De rechtbank heeft geoordeeld dat ACM heeft aangetoond dat de onderneming een misleidende handelspraktijk heeft verricht als bedoeld in artikel 6:193c, eerste lid, aanhef en onder g BW. De rechtbank heeft hiertoe onder meer overwogen:
“11.3. Met ACM is de rechtbank van oordeel dat standaardmails 1 en 2 een misleidende voorstelling van zaken geven. Met de mailberichten wordt de consument immers voorgehouden dat het aan de wijze waarop hij gebruik heeft gemaakt van zijn ontbindingsrecht te wijten is dat hij geen terugbetaling in geld krijgt, maar een waardebon. Daarmee wordt de consument niet op juiste wijze voorgelicht over zijn rechten als bedoeld in artikel 6:193c, eerste lid, aanhef en onder g, van het BW. Het argument dat standaardmails 1 en 2 niet zien op het recht op ontbinding, maar op de afhandeling van terugbetaling en dat om die reden van schending van artikel 6:193c, eerste lid, aanhef en onder g, van het BW geen sprake kan zijn, gaat niet op. Dit artikel ziet op de rechten van de consument (waaronder het recht van herstel of vervanging van de afgeleverde zaak of het recht om de prijs te verminderen, of de risico’s die de consument eventueel loopt). De rechten van de consument omvatten ook het recht van ontbinding van een overeenkomst en het daaruit voortvloeiende recht tot terugbetaling.

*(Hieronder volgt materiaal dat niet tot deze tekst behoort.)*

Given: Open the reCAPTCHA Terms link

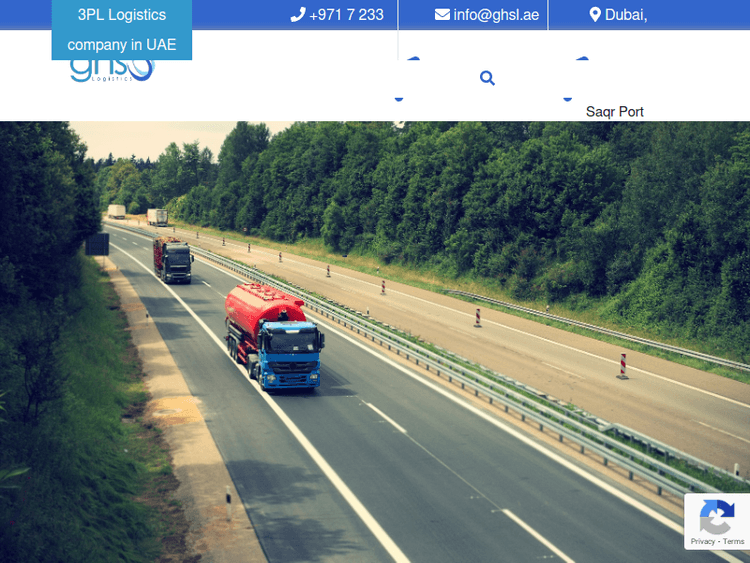Looking at the screenshot, I should (x=734, y=541).
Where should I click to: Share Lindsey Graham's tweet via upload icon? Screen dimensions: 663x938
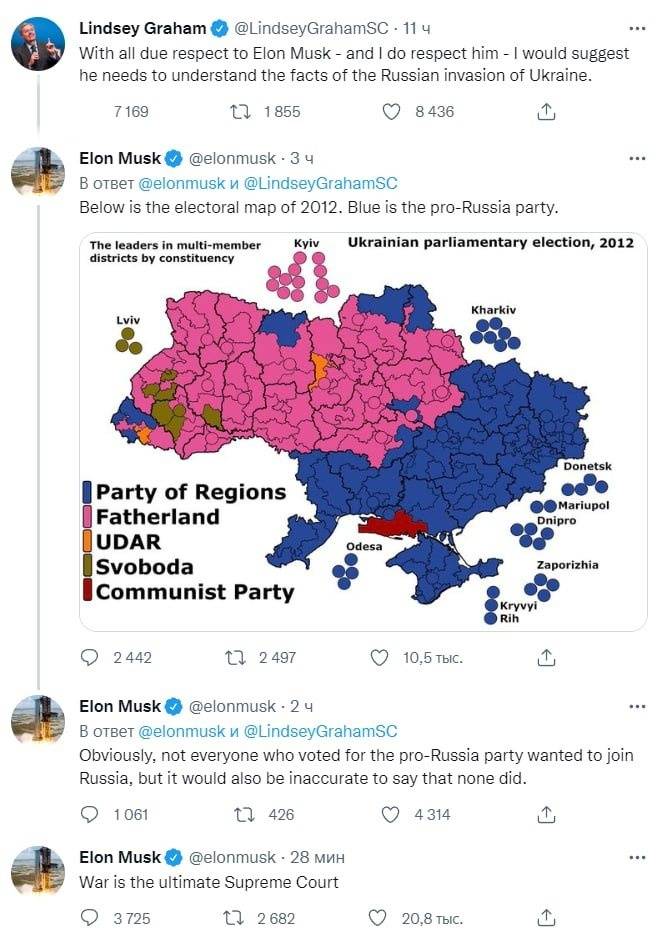coord(546,111)
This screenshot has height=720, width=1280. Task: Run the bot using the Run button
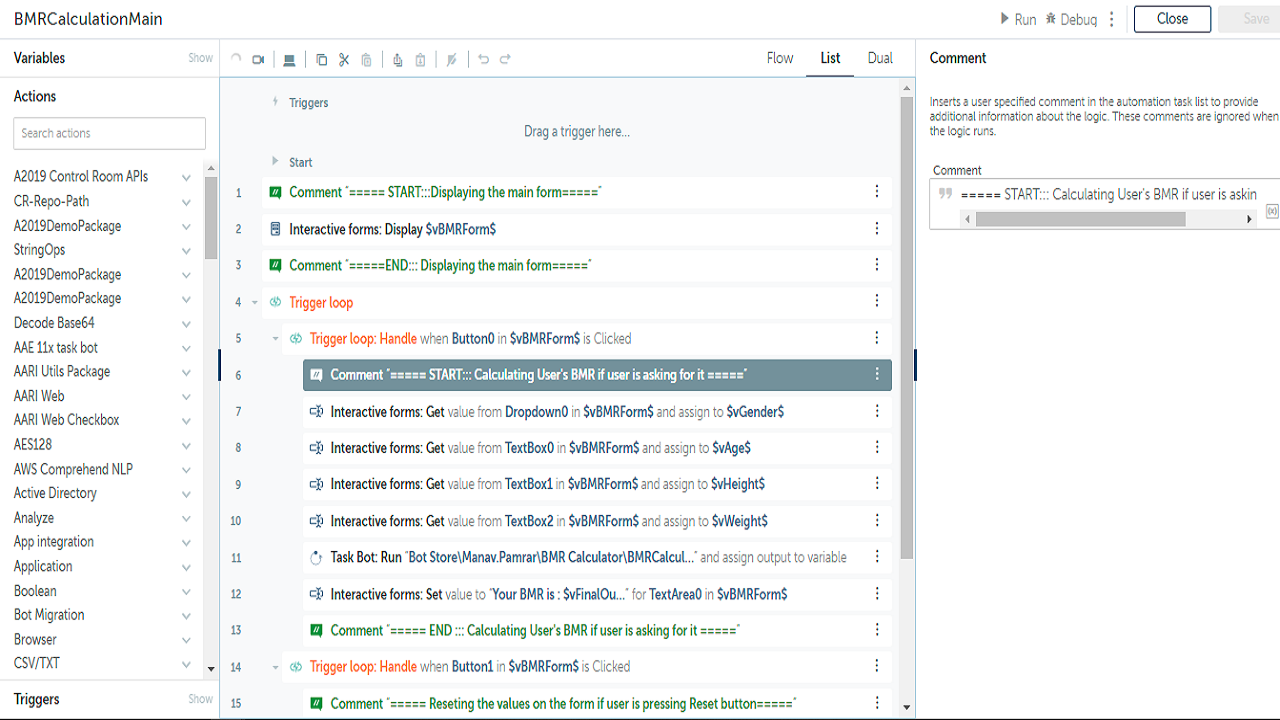pyautogui.click(x=1018, y=20)
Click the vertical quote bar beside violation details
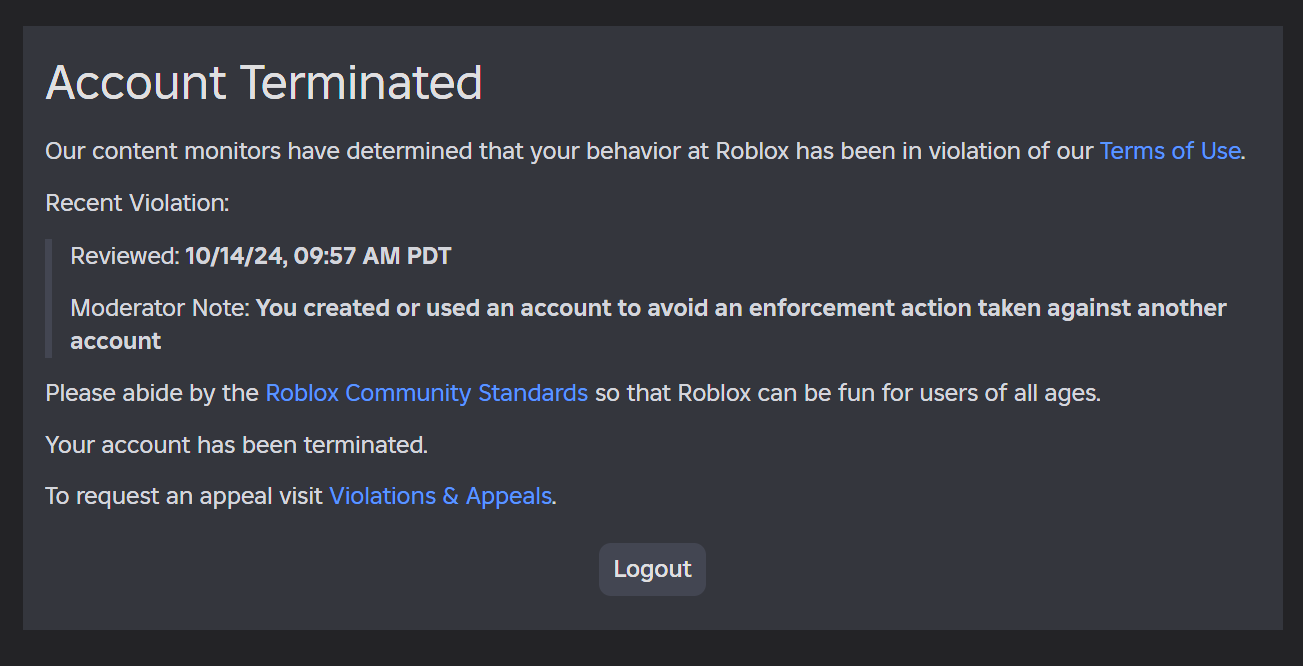 48,298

Voorts is de rechtbank van oordeel dat door die handelwijze de gemiddelde consument een besluit over een overeenkomst kan nemen dat hij anders niet had genomen. De enkele stelling van eisers dat de consumenten niet zijn misleid, omdat uit hun klachten blijkt dat zij door de onderneming juist heel goed geïnformeerd waren en dat veel vaste klanten tevreden zijn met een waardebon, doet daar niet aan af. Het gaat om een handelspraktijk die tot gevolg heeft dat de consument die zijn ontbindingsrecht inroept, niet zijn geld terugkrijgt en na daarnaar te informeren (herhaaldelijk) het bericht krijgt dat hij geen recht meer heeft op teruggave maar een waardebon krijgt toegezonden, omdat hij verzuimd heeft zijn rekeningnummer op te geven. Van de gemiddelde consument kan niet worden verwacht dat hij ervan op de hoogte is dat hij ondanks die (herhaalde) berichtgeving van de onderneming niettemin recht heeft op terugbetaling (en dit ook daadwerkelijk te gelde maakt. Gelet op het voorgaande is de rechtbank van oordeel dat ACM heeft aangetoond dat de onderneming een misleidende handelspraktijk heeft verricht als bedoeld in artikel 193c, eerste lid, aanhef en onder g, van het BW.”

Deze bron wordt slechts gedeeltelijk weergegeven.